Brutalist Brighton – the Holiday Inn

Opened on 16 September 1967 on the site of the old Bedford Hotel, this was the first major new hotel development in Brighton for over half a century. Designed by one of the stars of British brutalism, Richard Seifert, the 17-storey block includes a 127-room hotel and the private flats of Bedford Towers. At 168 feet tall, it can’t be missed amongst the 19th century hotels along the sea-front.

Holiday Inn 3

Holiday Inn 2

Seifert gets his own chapter in John Grindrod’s book Concretopia, that begins:

Arguably the biggest impact on the British skyline in the whole postwar period was made by a controversial, art-loving, Swiss-born architect who hid behind his round-framed spectacles – a tirelessly mercurial figure who even changed his name and nationality along the way […] a curious figure, born Reubin Seifert, who fearlessly took our skyline and inserted into it some of our most notable, ambitious and controversial buildings.

Holiday Inn 1
This last picture is a 75 second exposure, shot from a promenade shelter through the torrential rain.

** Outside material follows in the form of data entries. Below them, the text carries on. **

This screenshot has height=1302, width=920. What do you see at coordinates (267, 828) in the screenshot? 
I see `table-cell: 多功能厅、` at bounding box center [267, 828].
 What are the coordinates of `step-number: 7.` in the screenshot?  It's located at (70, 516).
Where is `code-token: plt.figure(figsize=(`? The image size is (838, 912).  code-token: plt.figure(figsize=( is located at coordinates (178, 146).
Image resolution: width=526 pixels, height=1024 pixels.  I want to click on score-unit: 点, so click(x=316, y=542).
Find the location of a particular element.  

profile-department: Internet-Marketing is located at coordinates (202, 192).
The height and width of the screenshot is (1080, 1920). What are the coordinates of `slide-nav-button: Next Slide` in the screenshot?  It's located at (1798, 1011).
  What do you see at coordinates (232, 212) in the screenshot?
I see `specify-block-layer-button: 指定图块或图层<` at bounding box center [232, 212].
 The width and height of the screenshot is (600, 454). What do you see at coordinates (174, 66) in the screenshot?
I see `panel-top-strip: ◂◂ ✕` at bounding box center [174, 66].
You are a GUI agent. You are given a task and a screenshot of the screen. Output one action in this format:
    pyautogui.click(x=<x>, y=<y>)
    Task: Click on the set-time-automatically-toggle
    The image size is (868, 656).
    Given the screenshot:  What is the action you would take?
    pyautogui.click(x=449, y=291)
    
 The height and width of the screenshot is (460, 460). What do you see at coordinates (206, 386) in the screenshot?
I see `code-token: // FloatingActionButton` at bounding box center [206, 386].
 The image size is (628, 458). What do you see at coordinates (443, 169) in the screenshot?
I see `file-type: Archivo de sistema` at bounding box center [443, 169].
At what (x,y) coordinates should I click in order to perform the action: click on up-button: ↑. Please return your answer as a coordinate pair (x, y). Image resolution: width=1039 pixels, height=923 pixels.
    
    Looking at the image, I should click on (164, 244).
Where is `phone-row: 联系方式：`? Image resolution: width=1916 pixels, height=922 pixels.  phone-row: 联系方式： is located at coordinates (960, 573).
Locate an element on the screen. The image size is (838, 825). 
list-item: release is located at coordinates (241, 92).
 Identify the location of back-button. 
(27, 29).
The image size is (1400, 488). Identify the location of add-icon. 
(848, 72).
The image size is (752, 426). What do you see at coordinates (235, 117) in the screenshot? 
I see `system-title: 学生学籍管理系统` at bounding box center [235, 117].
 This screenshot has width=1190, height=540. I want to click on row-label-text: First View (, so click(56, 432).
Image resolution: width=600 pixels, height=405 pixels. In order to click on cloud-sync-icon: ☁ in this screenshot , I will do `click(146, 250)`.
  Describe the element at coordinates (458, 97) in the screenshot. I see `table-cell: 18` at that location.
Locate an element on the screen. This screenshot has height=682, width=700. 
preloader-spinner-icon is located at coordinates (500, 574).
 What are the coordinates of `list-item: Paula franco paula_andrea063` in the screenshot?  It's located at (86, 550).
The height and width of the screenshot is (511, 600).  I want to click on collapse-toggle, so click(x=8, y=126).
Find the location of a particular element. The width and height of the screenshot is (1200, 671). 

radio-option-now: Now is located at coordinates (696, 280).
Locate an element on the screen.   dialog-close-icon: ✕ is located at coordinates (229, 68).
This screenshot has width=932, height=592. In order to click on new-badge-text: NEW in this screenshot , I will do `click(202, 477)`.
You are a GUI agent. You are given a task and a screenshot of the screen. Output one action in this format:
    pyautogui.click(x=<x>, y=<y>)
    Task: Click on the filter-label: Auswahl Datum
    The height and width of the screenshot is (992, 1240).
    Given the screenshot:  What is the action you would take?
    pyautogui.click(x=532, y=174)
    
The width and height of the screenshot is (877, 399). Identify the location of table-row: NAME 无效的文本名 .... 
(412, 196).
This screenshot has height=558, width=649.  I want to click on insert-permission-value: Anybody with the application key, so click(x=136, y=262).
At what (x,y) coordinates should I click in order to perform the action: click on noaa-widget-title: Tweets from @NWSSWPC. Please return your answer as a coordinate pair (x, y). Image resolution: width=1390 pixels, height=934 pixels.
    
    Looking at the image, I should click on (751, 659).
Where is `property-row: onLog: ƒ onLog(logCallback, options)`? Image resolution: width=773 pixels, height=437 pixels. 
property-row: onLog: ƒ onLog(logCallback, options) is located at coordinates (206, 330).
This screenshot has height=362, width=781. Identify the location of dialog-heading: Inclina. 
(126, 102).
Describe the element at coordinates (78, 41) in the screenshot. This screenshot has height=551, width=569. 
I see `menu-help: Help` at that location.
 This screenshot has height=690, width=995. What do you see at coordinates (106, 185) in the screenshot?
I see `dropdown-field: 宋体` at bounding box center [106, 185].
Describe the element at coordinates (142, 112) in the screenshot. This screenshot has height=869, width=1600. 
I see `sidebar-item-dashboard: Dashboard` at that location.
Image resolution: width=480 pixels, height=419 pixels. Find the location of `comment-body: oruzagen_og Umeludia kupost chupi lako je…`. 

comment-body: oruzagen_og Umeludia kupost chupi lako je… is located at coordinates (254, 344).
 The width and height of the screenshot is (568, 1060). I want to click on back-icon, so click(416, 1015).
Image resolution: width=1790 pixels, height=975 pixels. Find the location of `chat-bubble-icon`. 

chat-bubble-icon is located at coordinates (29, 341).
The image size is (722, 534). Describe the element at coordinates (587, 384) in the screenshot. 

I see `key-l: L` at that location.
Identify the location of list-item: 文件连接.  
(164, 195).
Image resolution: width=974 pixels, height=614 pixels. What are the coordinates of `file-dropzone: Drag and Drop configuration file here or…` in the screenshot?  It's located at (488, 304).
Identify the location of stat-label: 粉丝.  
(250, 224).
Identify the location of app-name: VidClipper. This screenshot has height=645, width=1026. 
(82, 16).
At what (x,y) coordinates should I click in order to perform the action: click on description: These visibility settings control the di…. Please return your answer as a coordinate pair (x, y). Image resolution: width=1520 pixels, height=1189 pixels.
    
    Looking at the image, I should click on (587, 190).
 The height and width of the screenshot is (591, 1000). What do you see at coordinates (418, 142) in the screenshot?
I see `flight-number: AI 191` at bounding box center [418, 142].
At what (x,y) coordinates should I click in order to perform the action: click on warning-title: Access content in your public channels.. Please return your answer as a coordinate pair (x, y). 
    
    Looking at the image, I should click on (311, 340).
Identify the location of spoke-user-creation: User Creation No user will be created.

The building looks in decent condition and was receiving further maintenance with new windows being fitted into the already patched-up balconies. Because of its position on the prom (and between the town centre and the sea) it remains a bold statement of the mid-century optimism as Britain was re-building, and while it isn’t quite as striking as Seifert’s NLA Tower in Croydon, it’s easy to see the lineage.